- Reading level: Ages 4-8
- Hardcover: 72 pages
- Publisher: Random House Books for Young Readers (August 12, 1971)
- Language: English
- ISBN-10: 0394823370
- ISBN-13: 978-0394823379
- Reading level: Ages 9-12
- Hardcover: 48 pages
- Publisher: Houghton Mifflin (October 29, 1990)
- Language: English
- ISBN-10: 0395533082
- ISBN-13: 978-0395533086
So, my lucky lovelies, you are getting two books for the price of one. That's right, it's a crazy Booknerd two-for. I was pulling books today for a recycling unit, and came across Just a Dream, which I had never seen before. All the environmental love made me think of The Lorax, which I knew only by reputation, so, when I was at my library I picked up a copy (because that's what I do). They get a super special combo-blog because they are are birds of a (slightly mismatched) feather, and well, because I can.

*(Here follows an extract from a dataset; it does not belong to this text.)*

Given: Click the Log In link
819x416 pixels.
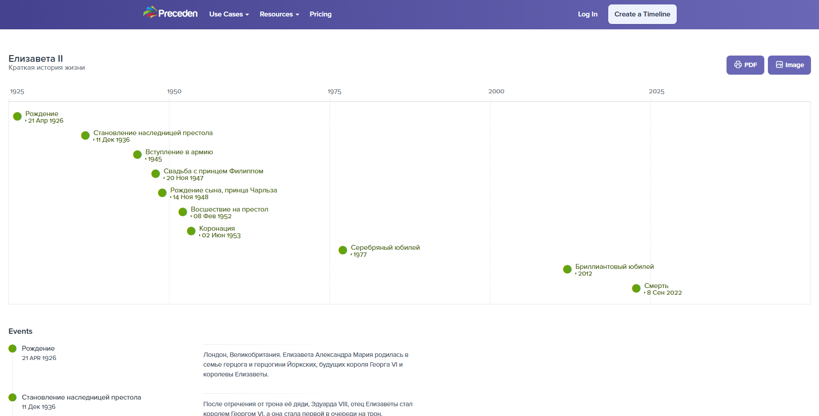Looking at the screenshot, I should tap(587, 14).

Just a Dream is the story of a litter bug little boy who does not recycle. Instead of separating the garbage, he watches a movie about cool future robots on TV. That night he dreams of the future, but it is not the future with cool gadgets, but a future of a sad brown wasteland. There is little text and large expansive illustrations (this is all I could find) done with colored pencil. They are beautiful and hit the point home hard with pictures of our desolate planet-to-be if we keep on abusing it. There is also that device that I love in children's book (not sure if it has a name) where there is a little animal in most pages who is not mentioned in the text. In this case it's the boy's cat, who seems to be judging and teaching the boy, though it remains mute and shadowy. I always like to look for things like that in picture books. (I especially like Little Critter's Spider friend.) A google search tells me that this book is widely used in classrooms, so apparently I'm the last to hear about it. I must comment on the end though by saying that one boy planting a tree does not a planet save.
The Lorax is a little Wilfred Brimley looking environmentalist (no really, compare.) who warns against deforestation. See, the Once-ler just wants to make Thneeds, and to do so he must cut down all the Truffula Trees and this causes environmental mayhem. All the Seuss-tacular animals leave (in rhyme of course) and the world is a dark and sad place. This book was critically panned when Seuss released it, and was banned in California because it "criminalizes the forestry industry" (seriously) which it certainly does. However, I wrote a huge paper on Seuss (nee Geisel) once and I believe I read that this was one of the books he was the most proud of (though I clearly have no citation and am therefore the worst librarian ever).
I must say that I'm partial to the Seuss here, I like the illustrations and poetry and I think the message is handed out a little cleaner. Though I still give high marks to Van Allsburg because it is beautiful and a little scary.
Both stories are a bit heavy handed with their moral message, but I do not begrudge either of them. I feel that there are some messages with which we must scare children, this happens to be one of them. These are like child friendly versions of Mr. Gore's An Inconvenient Truth. Though really, let's be honest, kids should like that because Al Gore looks like a Muppet.